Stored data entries
···

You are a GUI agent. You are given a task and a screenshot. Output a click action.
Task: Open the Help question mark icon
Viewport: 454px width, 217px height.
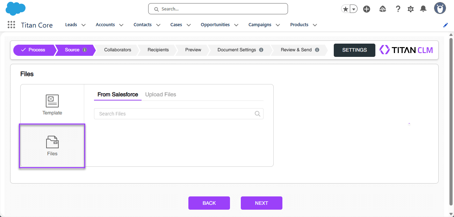pyautogui.click(x=398, y=9)
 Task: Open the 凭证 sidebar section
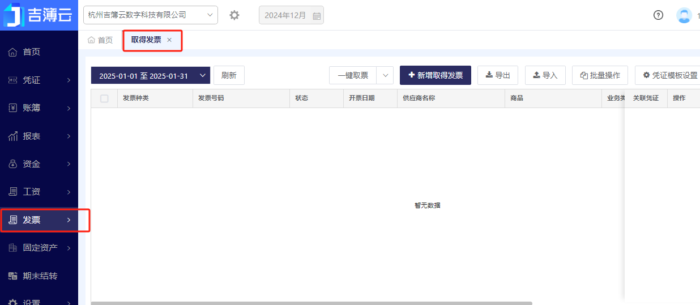[x=39, y=80]
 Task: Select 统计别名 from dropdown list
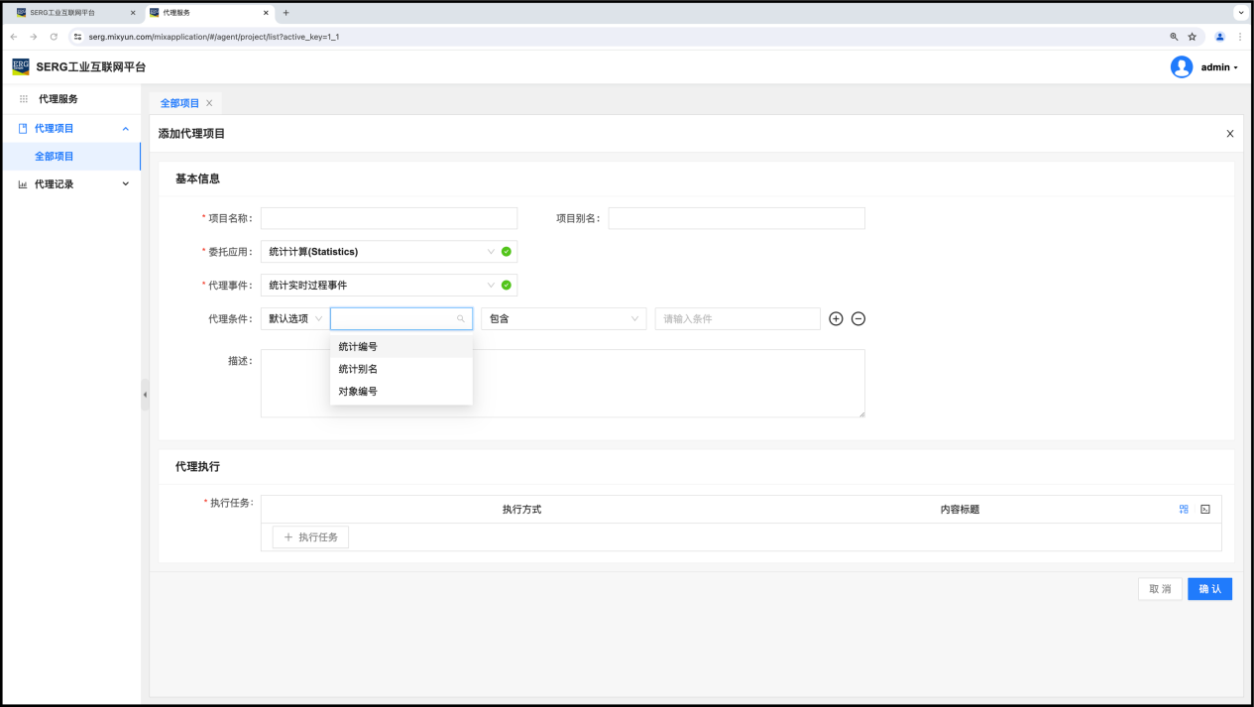click(358, 369)
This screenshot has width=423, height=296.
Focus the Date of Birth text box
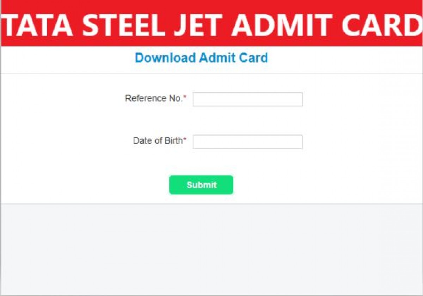[x=247, y=142]
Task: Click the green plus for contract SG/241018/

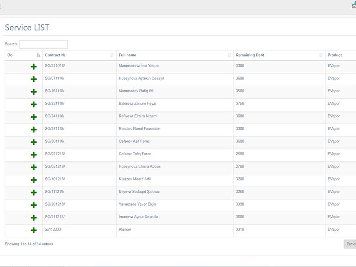Action: (34, 66)
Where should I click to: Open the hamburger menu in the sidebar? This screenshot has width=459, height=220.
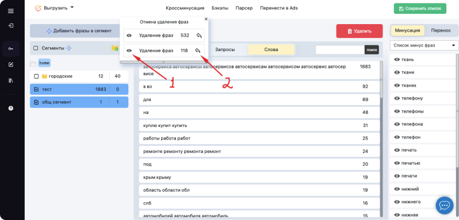coord(11,11)
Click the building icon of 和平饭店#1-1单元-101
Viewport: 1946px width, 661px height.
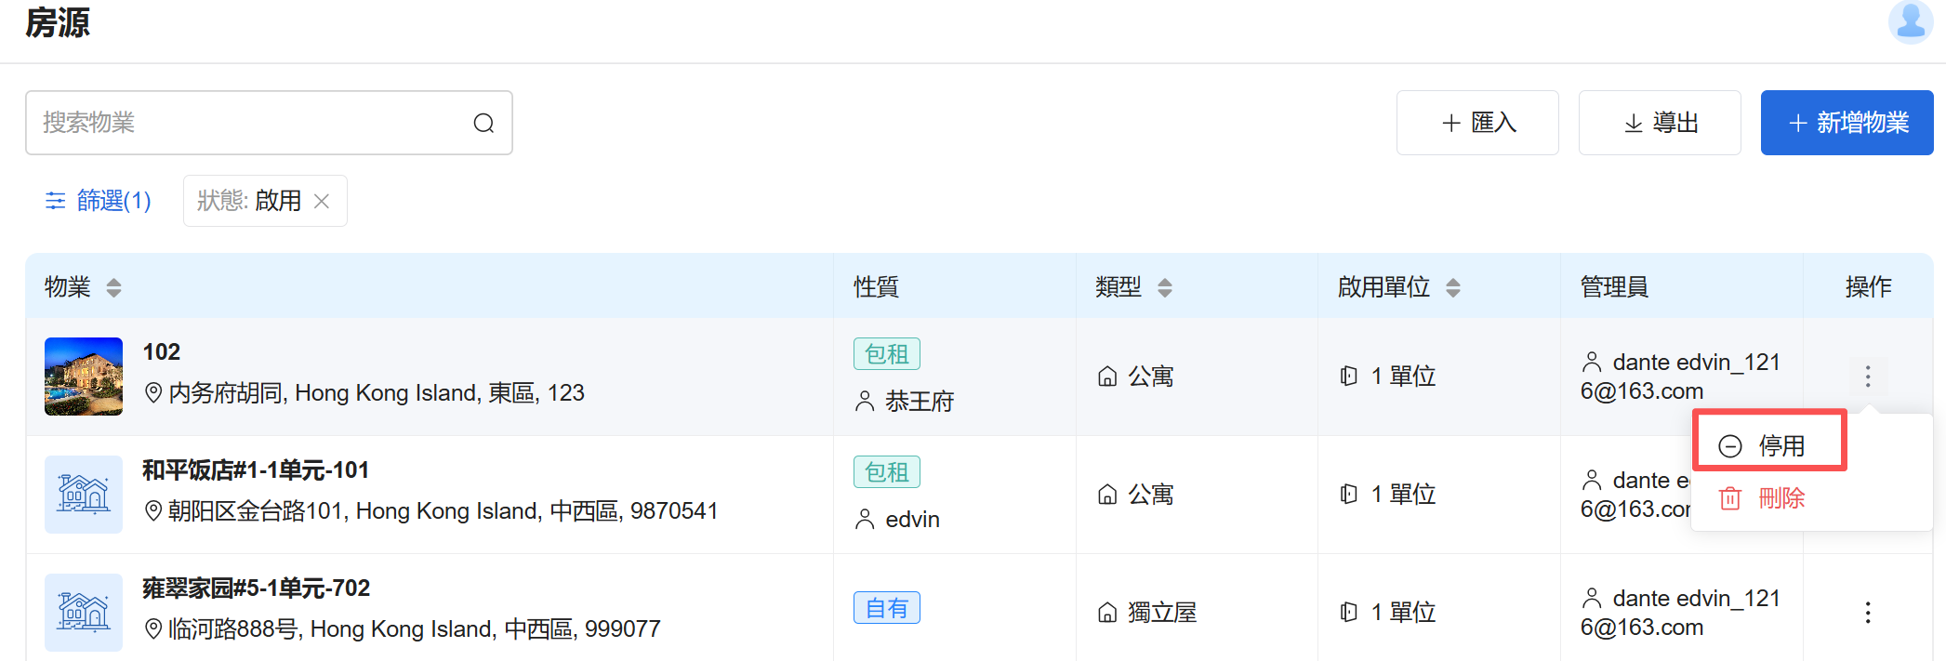pyautogui.click(x=84, y=494)
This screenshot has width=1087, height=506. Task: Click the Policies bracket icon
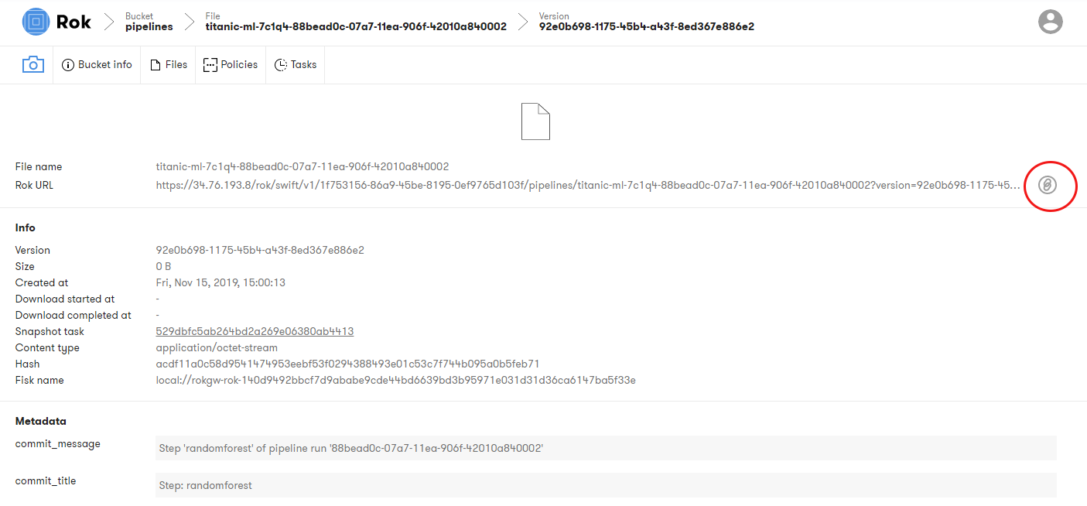coord(210,65)
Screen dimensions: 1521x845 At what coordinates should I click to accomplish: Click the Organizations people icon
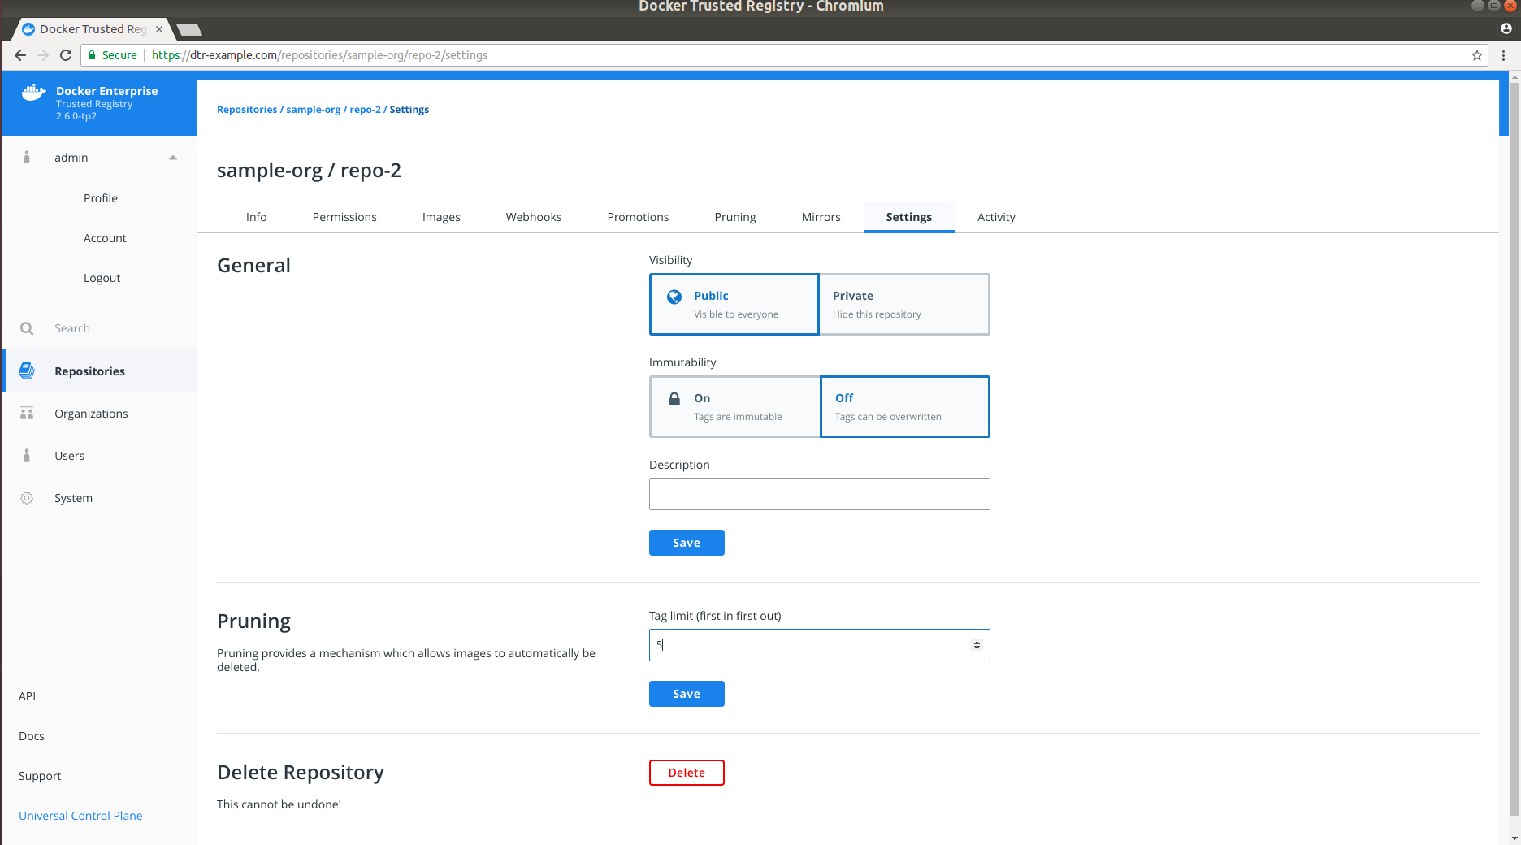pos(27,414)
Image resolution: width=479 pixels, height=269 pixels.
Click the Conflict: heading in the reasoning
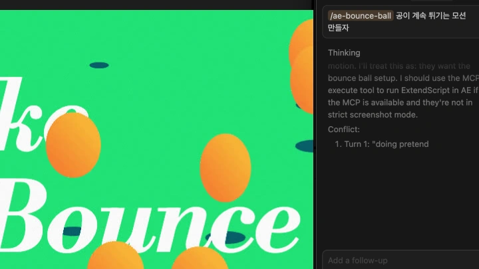tap(344, 130)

···

Task
For every entry above, please output the text exactly and leave any picture behind.

Answer
You are a GUI agent. You are given a task and a screenshot. Output a click action.
Task: Open the Help question mark icon
Viewport: 454px width, 217px height.
pyautogui.click(x=398, y=9)
 Task: Open the 凭证 sidebar section
[x=39, y=80]
 Task: Select 统计别名 from dropdown list
click(358, 369)
This screenshot has width=423, height=296.
Focus the Date of Birth text box
[x=247, y=142]
Task: Click the green plus for contract SG/241018/

Action: (34, 66)
Where should I click to: Open the hamburger menu in the sidebar? This screenshot has width=459, height=220.
coord(11,11)
Click the building icon of 和平饭店#1-1单元-101
Viewport: 1946px width, 661px height.
pyautogui.click(x=84, y=494)
This screenshot has width=1087, height=506. Task: Click the Policies bracket icon
coord(210,65)
Screen dimensions: 1521x845 At what coordinates should I click to accomplish: Click the Organizations people icon
pos(27,414)
Image resolution: width=479 pixels, height=269 pixels.
Click the Conflict: heading in the reasoning
tap(344, 130)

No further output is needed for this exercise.